Text search in PostgreSQL: from LIKE to embeddings · Blog

Most systems start solving search with a simple LIKE. It is fast, easy to implement, and works for very basic use cases.

The problem appears as systems grow. Users make typos, use different terms, or simply do not remember the exact text.

At that point, search stops being trivial and becomes a core component of the system.

The key is understanding that there is no single solution, but a natural evolution of techniques, each solving a different problem.

LIKE: the starting point

LIKE or ILIKE allows matching exact or partial text.

It works in controlled scenarios but has clear limitations:

No understanding of language
No handling of variations or synonyms
No tolerance to typos

It is a valid starting point, but insufficient for real systems.

Full Text Search: understanding language

PostgreSQL includes a full text search system that works at a linguistic level.

Instead of comparing full strings, text is broken into words, irrelevant terms are removed, and word roots are considered.

This enables:

Relevance-based search
Ignoring common words
Handling word variations

Combined with normalization techniques such as accent removal, it becomes much more robust.
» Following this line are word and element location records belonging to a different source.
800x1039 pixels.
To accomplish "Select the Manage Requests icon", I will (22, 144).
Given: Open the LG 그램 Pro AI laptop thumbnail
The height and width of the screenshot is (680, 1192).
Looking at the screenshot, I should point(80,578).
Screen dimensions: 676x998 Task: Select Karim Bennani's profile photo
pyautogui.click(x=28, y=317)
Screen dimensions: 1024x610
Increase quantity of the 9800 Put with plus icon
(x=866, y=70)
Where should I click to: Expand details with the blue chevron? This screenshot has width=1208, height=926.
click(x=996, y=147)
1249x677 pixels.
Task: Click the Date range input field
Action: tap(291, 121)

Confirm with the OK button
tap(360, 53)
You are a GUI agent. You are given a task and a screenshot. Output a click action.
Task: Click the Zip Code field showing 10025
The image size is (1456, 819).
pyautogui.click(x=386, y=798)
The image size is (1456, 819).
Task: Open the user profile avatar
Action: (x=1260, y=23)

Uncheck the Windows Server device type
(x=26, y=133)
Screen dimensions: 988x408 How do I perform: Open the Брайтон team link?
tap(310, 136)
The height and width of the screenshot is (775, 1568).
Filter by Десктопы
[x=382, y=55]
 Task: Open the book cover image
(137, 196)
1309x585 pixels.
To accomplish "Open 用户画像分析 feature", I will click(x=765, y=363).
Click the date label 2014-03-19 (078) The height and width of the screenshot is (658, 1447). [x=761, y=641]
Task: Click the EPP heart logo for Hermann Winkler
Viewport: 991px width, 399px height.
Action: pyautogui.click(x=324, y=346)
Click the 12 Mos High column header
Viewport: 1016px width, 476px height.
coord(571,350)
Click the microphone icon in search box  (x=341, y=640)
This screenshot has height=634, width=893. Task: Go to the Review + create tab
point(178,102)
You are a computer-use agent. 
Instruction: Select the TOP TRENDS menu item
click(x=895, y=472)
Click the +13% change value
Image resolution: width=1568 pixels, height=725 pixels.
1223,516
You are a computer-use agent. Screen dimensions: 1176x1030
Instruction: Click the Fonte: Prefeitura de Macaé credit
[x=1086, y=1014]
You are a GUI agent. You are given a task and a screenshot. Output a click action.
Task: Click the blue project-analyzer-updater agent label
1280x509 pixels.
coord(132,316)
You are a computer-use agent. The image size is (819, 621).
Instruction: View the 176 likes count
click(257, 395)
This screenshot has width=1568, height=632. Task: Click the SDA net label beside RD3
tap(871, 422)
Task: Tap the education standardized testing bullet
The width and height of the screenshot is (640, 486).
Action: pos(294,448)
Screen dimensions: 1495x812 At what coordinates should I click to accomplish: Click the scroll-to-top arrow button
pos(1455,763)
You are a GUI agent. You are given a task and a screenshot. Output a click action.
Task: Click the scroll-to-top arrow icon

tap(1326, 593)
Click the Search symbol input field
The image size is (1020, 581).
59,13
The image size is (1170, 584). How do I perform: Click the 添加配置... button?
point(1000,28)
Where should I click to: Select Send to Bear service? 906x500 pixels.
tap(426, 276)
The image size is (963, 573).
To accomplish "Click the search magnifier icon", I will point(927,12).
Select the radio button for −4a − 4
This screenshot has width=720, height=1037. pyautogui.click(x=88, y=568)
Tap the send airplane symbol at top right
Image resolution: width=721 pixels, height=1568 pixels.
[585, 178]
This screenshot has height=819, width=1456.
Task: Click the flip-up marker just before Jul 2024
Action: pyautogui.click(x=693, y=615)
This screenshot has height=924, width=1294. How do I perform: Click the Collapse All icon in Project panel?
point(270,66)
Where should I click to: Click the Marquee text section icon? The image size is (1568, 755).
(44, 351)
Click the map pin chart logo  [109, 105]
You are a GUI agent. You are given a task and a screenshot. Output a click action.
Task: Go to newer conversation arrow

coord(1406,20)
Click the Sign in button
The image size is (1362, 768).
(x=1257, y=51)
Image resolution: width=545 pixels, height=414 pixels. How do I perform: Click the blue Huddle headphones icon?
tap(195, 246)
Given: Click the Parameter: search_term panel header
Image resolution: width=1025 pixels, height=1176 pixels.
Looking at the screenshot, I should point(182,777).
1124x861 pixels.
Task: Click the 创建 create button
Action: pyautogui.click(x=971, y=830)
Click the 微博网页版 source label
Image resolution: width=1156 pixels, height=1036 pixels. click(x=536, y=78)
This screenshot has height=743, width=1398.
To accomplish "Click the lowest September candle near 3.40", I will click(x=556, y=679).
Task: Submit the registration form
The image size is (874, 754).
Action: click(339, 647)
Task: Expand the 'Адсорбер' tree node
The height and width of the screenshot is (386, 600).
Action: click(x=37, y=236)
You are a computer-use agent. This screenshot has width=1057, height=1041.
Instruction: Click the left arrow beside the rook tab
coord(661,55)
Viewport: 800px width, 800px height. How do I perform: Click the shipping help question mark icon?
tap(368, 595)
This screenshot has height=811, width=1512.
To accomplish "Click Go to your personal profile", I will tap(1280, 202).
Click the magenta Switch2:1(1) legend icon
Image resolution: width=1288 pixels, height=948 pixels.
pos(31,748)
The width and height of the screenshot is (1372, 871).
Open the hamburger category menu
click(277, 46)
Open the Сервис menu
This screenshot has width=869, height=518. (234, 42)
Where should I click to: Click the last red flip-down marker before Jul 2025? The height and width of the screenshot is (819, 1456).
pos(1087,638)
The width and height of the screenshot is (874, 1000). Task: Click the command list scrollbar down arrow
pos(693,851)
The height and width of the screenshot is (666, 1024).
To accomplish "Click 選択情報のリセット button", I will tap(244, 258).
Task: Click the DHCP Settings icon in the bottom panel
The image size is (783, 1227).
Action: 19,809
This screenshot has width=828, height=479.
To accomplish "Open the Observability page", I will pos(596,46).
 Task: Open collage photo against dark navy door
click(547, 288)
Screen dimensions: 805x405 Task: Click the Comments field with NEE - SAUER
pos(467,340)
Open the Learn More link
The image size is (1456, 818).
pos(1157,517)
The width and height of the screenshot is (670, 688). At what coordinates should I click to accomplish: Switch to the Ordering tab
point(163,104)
For many use cases, this layer is already enough.

Trigrams: handling typos

When users make mistakes or matches are not exact, textual similarity becomes important.

Trigrams compare text based on fragments, detecting similarity even with errors.

This is especially useful for:

Names
Addresses
Autocomplete

It does not understand meaning, but it understands similarity.

Embeddings: understanding meaning

When the challenge is not how text is written but what it means, a different approach is needed.

Embeddings represent text as numerical vectors that capture meaning.

This makes it possible to:

Search by intent
Find related content without shared words
Work flexibly with natural language

At this stage, search becomes semantic.

The common mistake: choosing one approach

A common mistake is trying to solve all search problems with a single technique.

Some systems stay at LIKE or full text search and fail in real scenarios. Others jump directly to embeddings, adding unnecessary complexity and cost.

Both approaches are incomplete.

A hybrid approach

The most effective systems combine multiple techniques, each providing a different signal.

Full text search provides linguistic relevance
Trigrams provide textual similarity
Embeddings provide semantic understanding

Instead of choosing one, they are combined.

The result is a system capable of:

Understanding user input
Tolerating errors
Interpreting intent

The importance of balance

Not all searches require the same approach.

Depending on the context, different techniques should have more weight:

Document search relies more on language
Names or addresses rely more on similarity
Open queries rely more on semantics

The goal is not to apply more technology, but the right one.

PostgreSQL as a search engine

There is a common assumption that advanced search requires external systems from the start.

However, PostgreSQL already provides enough capabilities to build advanced search systems:

Linguistic search
Text similarity
Vector support

This reduces complexity, keeps systems consistent, and avoids unnecessary dependencies.

Conclusion

Text search is not a single problem but a combination of different ones.

Understanding this evolution allows building more accurate, robust, and efficient systems.

PostgreSQL is not just a database. Properly used, it can be the core of an advanced search system.